**SOURCE EXTRACT**
▬▬▬▬▬▬▬▬▬▬
Pacemaker

The bitter cold in my room is beginning to worry me.  Can you freeze to death from prolonged sessions in a mildly cold room?  I ask myself that question now as I drink coke and plough through this writers block.  Coke is awful, evil capitalist superpower dragging my morals across the floor as I take each sip.  I don’t particularly care though, I care about Newcastle, and Simon Sheffield, and history, and Tom Cruise.  Can all these things be represented through my early lonely university experience?  I ask myself this question as I put a second jumper on to clothe myself from the dread.  The coke is nice, yet I can taste the sugar more than usual.  Perhaps it’s because I’m having one of my transparent periods, where everything seems clear.  My typing hands are possessed by some writing demon, a friend inside me I don’t see often enough. Or an enemy I’m at war with.

I can see out of my window two men across the bridge.  Are they workers?  Honest people, that actually contribute to society?  Possibly electricians, the white box they are circulating around looks full of electrics.  One of them is on the phone.  I wonder what he’s talking about.  Probably how they are ill prepared for the job at hand, but still require payment. Are they lazy or righteous?  They’ve gone inside to what I envision is a much warmer building than the one I’m sat in. Although it has warmed up a bit, thanks to my ability to switch the heating on.  I can hear the coke fizzing still.
▬▬▬▬▬▬▬▬▬▬
**DATA PROVIDED**
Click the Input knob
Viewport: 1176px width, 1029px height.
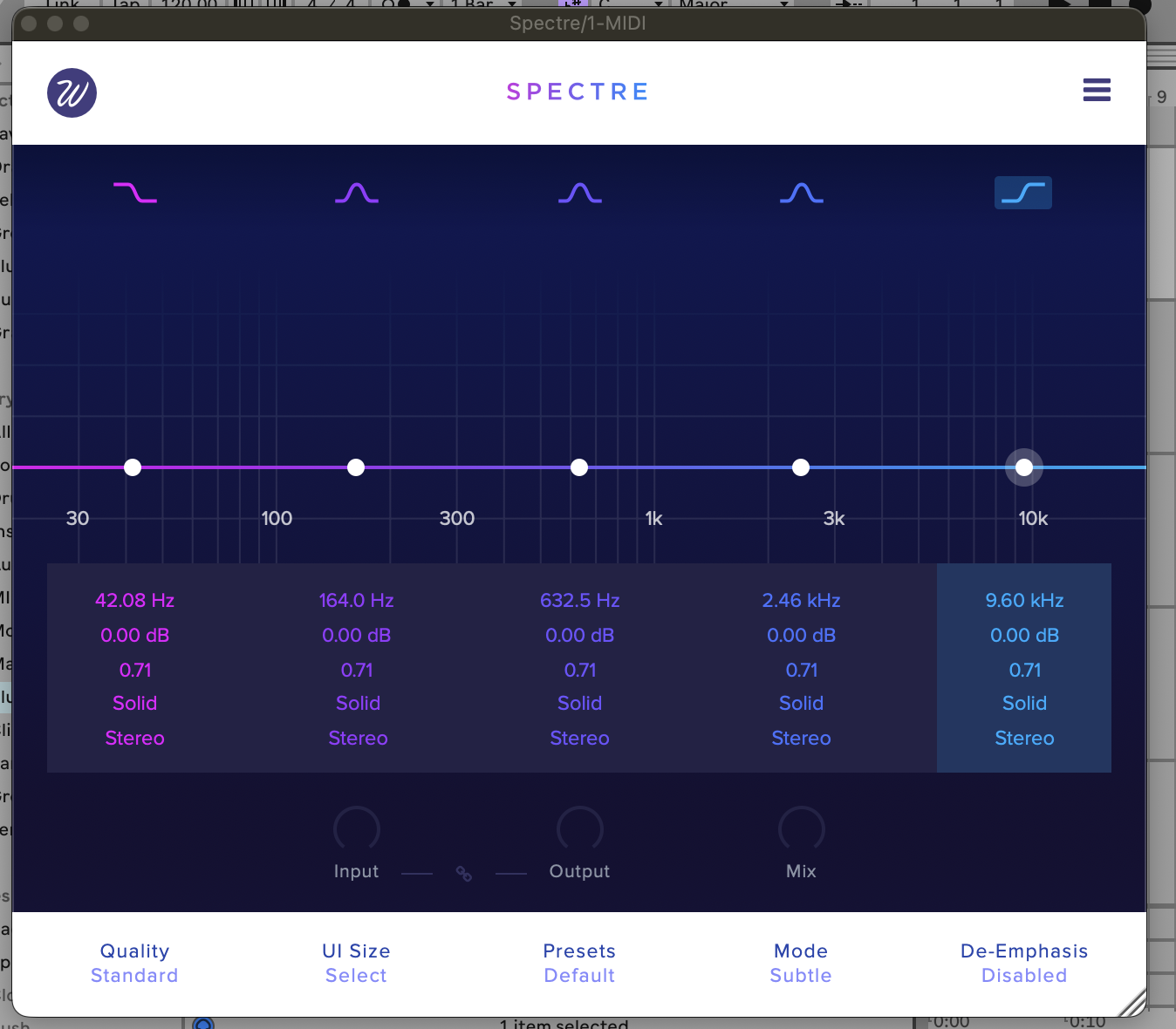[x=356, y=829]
▬▬▬▬▬▬▬▬▬▬
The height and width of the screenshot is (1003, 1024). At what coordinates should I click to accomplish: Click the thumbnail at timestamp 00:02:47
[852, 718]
▬▬▬▬▬▬▬▬▬▬
**AIM OF THE EXERCISE**
Copy out the passage of the Pacemaker text that opens with "The bitter cold" and closes with "at war with.", with "jumper" replaced by "sweater".

**SOLUTION**
The bitter cold in my room is beginning to worry me.  Can you freeze to death from prolonged sessions in a mildly cold room?  I ask myself that question now as I drink coke and plough through this writers block.  Coke is awful, evil capitalist superpower dragging my morals across the floor as I take each sip.  I don’t particularly care though, I care about Newcastle, and Simon Sheffield, and history, and Tom Cruise.  Can all these things be represented through my early lonely university experience?  I ask myself this question as I put a second sweater on to clothe myself from the dread.  The coke is nice, yet I can taste the sugar more than usual.  Perhaps it’s because I’m having one of my transparent periods, where everything seems clear.  My typing hands are possessed by some writing demon, a friend inside me I don’t see often enough. Or an enemy I’m at war with.